WORK INSTRUCTIONS: Starting with the line that contains "Where should I", return every line through the end of the listing below exactly as written. Omit the pictures.

DATA PROVIDED:

▬▬▬▬▬▬▬▬▬▬

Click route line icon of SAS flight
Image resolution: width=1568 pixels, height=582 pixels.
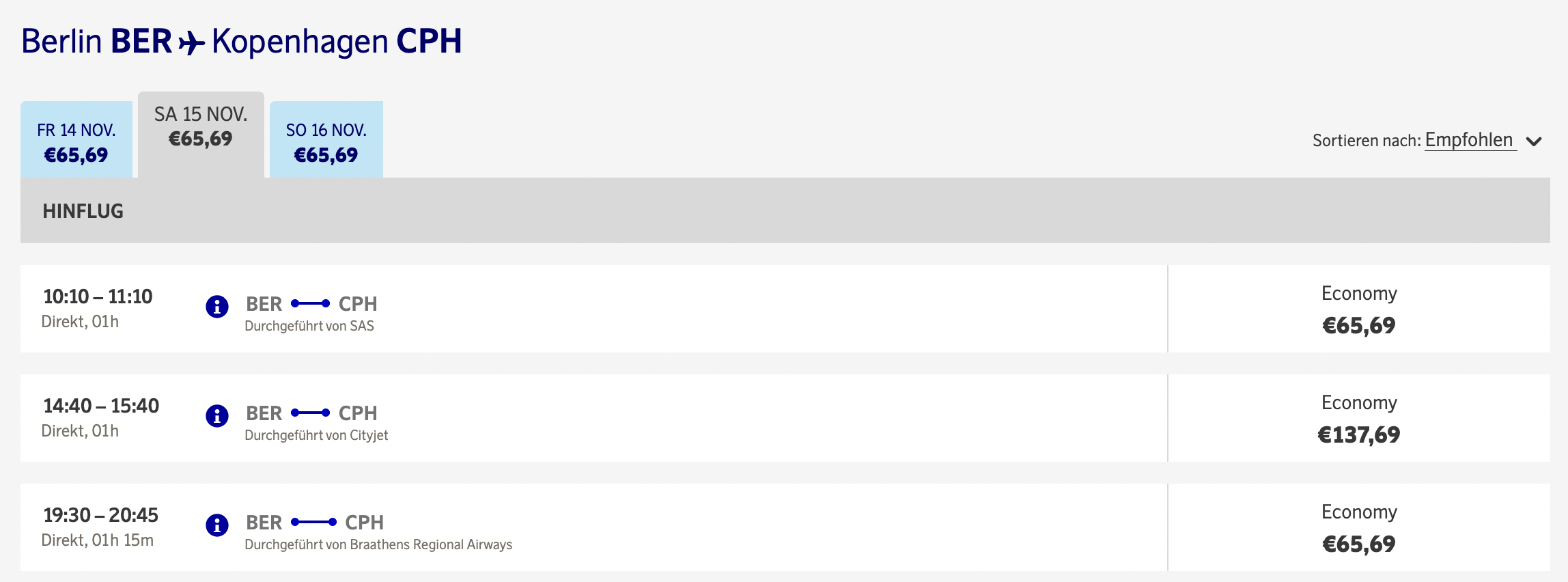tap(311, 303)
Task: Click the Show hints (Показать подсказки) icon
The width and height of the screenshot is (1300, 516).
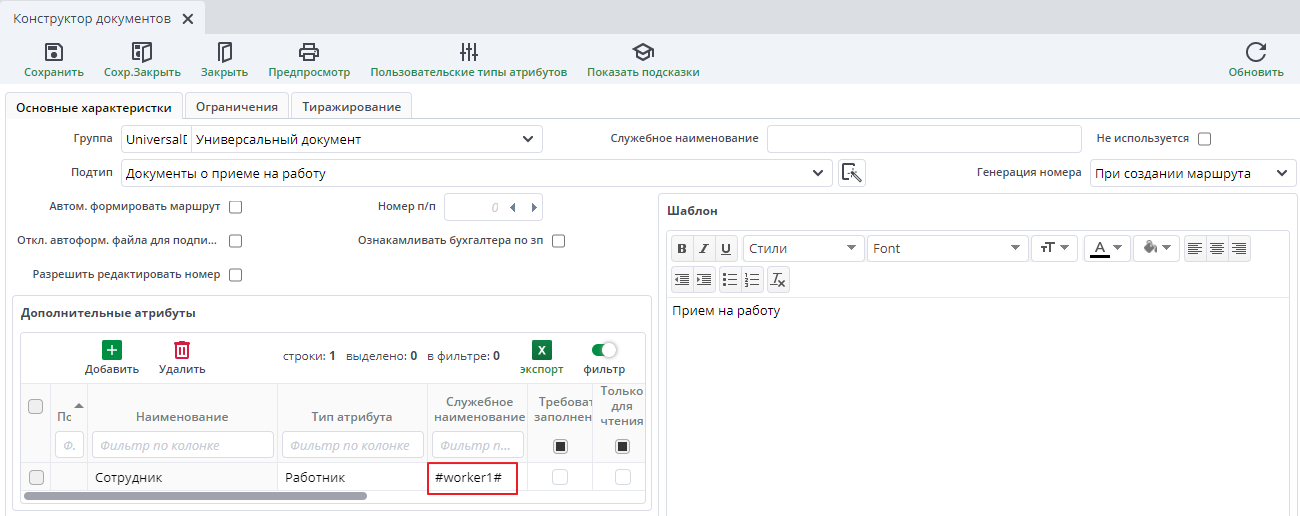Action: click(643, 53)
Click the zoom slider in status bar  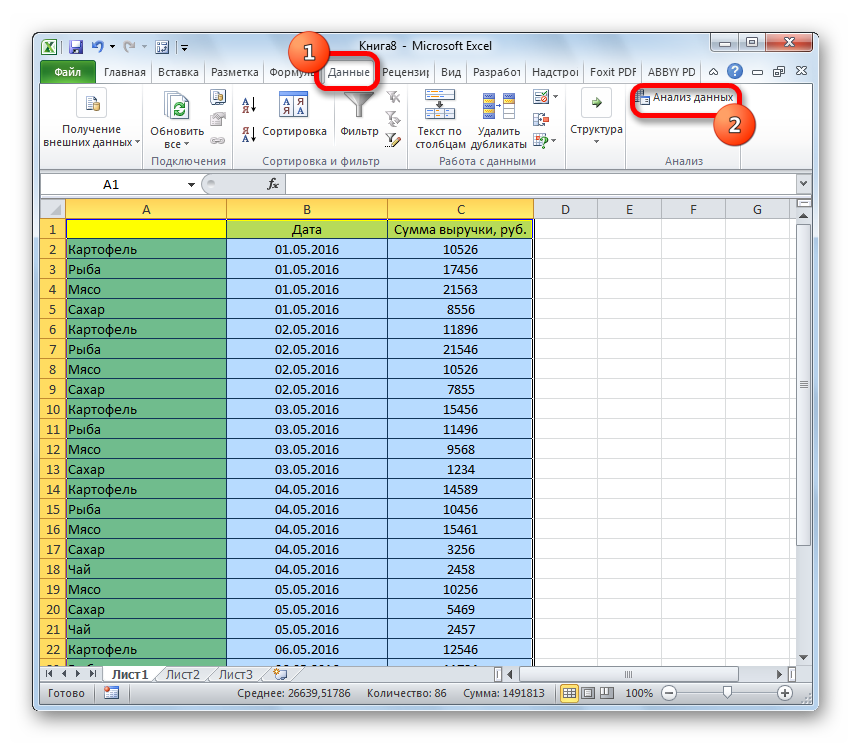[x=727, y=693]
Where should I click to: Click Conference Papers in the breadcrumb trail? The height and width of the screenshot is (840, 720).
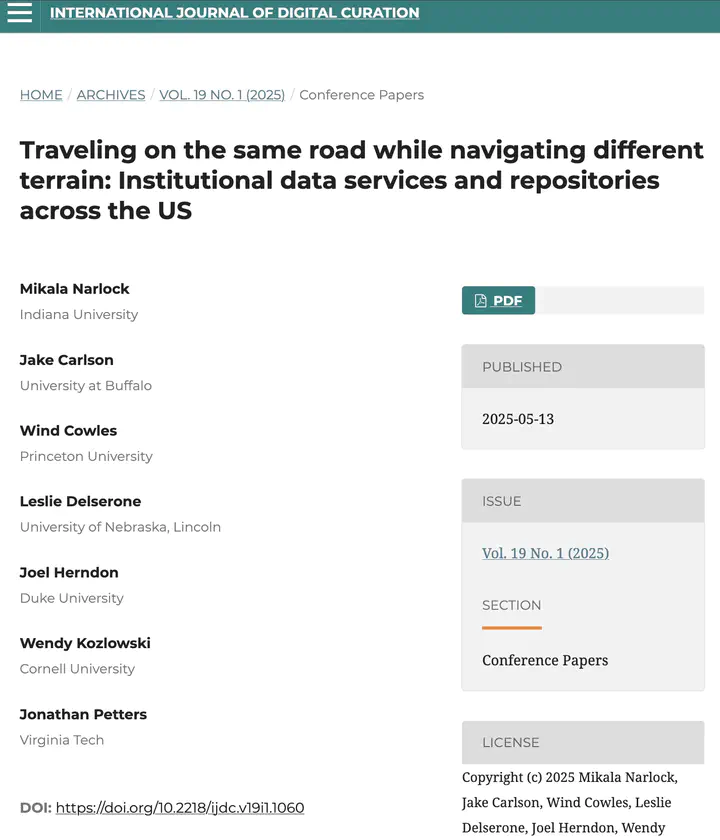(x=361, y=95)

▬▬▬▬▬▬▬▬▬▬

EXERCISE RESULT:
Where should I click to: Click Conference Papers in the breadcrumb trail? The height and width of the screenshot is (840, 720).
(x=361, y=95)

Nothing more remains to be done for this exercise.